- **WHAT THE TASK ASKS**
Please take the records that follow and repeat exactly the lines starting with the line with "This screenshot has width=713, height=468." and going on through the line with "has height=487, width=1915.".

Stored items
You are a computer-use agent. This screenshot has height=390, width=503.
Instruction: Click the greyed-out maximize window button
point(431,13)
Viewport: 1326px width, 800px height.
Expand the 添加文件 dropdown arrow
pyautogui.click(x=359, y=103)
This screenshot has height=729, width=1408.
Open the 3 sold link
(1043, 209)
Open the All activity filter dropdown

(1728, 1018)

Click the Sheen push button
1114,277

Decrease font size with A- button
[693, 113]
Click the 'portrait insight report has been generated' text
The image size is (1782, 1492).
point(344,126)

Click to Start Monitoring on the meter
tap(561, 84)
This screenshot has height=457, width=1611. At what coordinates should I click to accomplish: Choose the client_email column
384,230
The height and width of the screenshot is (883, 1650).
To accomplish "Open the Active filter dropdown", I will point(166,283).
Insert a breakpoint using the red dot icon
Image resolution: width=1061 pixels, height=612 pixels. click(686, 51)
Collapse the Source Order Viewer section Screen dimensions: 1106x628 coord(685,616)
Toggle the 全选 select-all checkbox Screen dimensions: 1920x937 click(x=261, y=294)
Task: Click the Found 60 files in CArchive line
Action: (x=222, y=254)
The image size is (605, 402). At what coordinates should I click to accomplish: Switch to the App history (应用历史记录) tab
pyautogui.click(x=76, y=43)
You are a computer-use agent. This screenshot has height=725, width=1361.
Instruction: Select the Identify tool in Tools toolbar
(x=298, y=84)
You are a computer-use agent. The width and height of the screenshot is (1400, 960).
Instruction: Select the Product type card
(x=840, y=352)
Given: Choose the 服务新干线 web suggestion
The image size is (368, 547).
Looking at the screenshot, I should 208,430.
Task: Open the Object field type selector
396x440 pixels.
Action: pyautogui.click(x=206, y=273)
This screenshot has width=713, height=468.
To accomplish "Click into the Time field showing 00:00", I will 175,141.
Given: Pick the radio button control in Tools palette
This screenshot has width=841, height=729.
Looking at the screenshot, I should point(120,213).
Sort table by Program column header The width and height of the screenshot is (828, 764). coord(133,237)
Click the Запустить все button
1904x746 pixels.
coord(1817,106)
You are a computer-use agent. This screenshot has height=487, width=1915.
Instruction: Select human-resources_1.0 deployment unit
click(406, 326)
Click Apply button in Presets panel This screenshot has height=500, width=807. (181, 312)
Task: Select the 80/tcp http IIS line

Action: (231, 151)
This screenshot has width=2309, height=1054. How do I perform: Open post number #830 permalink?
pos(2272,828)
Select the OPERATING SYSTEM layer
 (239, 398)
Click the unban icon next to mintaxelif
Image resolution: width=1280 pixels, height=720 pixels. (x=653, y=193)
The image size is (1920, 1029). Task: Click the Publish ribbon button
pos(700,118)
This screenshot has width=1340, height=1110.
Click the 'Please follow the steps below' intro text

- **PROBLEM SOLUTION**
This screenshot has width=713, height=468.
To accomplish "Click into the Time field showing 00:00", I will 175,141.
Given: Pick the radio button control in Tools palette
This screenshot has width=841, height=729.
Looking at the screenshot, I should point(120,213).
Sort table by Program column header The width and height of the screenshot is (828, 764). coord(133,237)
Click the Запустить все button
1904x746 pixels.
coord(1817,106)
You are a computer-use agent. This screenshot has height=487, width=1915.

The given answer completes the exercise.